The Sentencing Commission became aware of increased allegations involving the trafficking of children for illicit purposes after reviewing the Victims of Trafficking and Violence Protection Act of 2000. As a result, it voted to increase penalties involving sex trafficking of children by force, fraud, or coercion; crimes of peonage; involuntary servitude; slave trade offenses; and possession, transfer or sale of false immigration documents in furtherance of human trafficking. The Commission's amendment incorporates into the guidelines the new offenses created by Congress and provides additional sentencing enhancements to reflect increases in statutory maximum penalties.

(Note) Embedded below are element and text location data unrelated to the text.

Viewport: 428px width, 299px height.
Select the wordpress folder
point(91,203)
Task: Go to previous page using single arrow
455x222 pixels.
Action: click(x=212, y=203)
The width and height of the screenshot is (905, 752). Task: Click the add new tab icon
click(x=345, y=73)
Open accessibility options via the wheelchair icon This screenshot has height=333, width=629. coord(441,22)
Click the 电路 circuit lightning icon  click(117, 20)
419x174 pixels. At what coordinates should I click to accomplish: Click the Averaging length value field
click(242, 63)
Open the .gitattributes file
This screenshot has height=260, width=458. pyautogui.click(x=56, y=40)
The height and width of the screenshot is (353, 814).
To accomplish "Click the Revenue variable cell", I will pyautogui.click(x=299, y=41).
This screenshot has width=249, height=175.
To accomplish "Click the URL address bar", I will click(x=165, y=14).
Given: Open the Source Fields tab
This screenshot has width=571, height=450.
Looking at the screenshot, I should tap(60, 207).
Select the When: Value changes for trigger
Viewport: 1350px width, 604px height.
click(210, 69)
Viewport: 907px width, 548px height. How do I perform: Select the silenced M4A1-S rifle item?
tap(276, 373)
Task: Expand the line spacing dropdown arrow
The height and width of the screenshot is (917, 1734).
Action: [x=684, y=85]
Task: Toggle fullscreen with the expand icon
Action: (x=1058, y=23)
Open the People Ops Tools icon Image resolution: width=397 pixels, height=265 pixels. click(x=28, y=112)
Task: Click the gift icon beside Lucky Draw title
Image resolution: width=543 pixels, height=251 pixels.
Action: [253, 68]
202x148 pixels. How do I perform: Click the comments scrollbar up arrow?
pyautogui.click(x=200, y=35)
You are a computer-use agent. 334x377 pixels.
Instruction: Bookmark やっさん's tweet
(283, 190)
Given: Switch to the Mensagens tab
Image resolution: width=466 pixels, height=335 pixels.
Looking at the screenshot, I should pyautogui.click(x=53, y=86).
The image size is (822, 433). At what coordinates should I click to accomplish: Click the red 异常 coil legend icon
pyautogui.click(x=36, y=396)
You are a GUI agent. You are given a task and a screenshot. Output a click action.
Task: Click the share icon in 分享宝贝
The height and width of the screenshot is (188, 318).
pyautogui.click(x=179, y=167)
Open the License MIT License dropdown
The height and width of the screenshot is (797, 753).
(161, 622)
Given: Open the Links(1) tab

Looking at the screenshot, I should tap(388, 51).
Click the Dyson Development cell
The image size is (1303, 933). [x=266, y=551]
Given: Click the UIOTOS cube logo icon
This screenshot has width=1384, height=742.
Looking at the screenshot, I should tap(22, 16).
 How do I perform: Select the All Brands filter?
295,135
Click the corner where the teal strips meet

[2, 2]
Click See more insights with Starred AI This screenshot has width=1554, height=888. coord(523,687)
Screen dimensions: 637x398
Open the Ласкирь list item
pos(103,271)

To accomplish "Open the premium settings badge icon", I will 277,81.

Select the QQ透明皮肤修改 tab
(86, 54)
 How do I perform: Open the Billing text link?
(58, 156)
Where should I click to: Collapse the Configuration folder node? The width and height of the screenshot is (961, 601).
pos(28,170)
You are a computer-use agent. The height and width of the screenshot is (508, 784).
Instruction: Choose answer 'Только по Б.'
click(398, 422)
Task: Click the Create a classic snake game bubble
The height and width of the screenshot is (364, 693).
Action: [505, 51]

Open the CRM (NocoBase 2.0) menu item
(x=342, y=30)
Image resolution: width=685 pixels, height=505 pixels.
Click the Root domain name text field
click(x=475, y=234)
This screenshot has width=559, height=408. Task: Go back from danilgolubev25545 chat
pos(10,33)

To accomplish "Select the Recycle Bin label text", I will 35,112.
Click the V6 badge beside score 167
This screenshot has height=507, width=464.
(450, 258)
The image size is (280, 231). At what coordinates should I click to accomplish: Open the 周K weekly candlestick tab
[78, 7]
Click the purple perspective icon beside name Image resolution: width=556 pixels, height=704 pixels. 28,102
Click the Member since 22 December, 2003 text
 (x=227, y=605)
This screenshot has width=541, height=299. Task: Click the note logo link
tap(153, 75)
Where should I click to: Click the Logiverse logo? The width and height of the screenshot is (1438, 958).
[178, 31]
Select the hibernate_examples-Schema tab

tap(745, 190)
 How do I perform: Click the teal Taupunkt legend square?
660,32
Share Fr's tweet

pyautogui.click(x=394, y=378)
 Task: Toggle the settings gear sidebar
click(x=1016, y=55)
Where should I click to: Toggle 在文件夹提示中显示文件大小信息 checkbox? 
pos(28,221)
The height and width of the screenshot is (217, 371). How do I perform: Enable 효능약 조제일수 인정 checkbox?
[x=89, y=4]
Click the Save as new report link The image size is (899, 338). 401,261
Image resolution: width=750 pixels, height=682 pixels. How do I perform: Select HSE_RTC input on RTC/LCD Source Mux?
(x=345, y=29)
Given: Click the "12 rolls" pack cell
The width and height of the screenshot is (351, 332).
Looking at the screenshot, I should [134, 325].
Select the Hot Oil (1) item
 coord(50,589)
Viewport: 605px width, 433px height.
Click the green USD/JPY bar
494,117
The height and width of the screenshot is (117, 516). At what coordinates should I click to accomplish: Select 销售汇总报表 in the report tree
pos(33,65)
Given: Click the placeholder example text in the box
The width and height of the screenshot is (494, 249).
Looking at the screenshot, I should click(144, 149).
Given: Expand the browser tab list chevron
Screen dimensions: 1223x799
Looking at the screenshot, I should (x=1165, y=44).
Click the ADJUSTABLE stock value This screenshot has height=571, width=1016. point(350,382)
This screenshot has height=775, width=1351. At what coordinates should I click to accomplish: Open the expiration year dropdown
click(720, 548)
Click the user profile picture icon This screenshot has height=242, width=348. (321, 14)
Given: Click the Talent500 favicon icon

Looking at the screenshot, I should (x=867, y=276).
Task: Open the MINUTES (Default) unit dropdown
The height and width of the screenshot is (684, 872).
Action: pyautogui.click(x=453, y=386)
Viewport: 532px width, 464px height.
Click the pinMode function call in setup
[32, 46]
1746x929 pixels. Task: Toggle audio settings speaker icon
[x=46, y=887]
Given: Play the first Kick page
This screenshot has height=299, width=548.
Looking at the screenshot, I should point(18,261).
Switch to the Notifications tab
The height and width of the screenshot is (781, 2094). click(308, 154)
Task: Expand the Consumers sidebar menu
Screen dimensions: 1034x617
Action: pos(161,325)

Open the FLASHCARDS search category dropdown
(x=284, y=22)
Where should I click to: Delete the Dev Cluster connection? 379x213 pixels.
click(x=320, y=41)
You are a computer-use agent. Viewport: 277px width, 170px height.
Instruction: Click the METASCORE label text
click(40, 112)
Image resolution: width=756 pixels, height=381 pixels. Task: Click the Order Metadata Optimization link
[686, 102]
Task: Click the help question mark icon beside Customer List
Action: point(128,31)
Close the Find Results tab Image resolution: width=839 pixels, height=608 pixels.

The Commission also adopted an amendment that more appropriately targets felons who unlawfully enter the country. Incorporating comments provided by members of the judiciary, prosecutors, and practitioners, the Commission seeks to effectively address the growing number of illegal immigration cases in the federal system by providing the highest penalties to prior felons convicted of crimes of violence, including offenses involving firearms and the trafficking of drugs.
Recognizing the use of new and readily available technology to illegally reproduce currency, the Commission amended the sentencing guidelines for counterfeiting. Under the newly adopted guideline, higher penalties will be imposed on offenders who produce counterfeit currency on an "as needed" basis. Testimony submitted by the Department of the Treasury and supported by Commission case data files demonstrate that due to the use of scanners, color copiers, and home computers, there is a growing number of cases involving less sophisticated counterfeiting operations.
Finally, the Commission enhanced the penalties involving acts of domestic terrorism. Under amendments addressing offenses involving the use of nuclear, chemical, and biological weapons, penalty increases suggested by Congress and requested by the Department of Justice were adopted.
The U.S. Sentencing Commission, an independent agency in the judicial branch of federal government, was organized in 1985 to develop a national sentencing policy for the federal courts. The resulting sentencing guidelines structure the courts' sentencing discretion to ensure that similar offenders who commit similar offenses receive similar sentences. Since nationwide implementation in January 1989, federal judges have sentenced approximately 550,000 defendants under the guidelines. The Commission must send its amendments to Congress by May 1, 2001. The amendments will take effect November 1, 2001, unless Congress passes legislation disapproving them.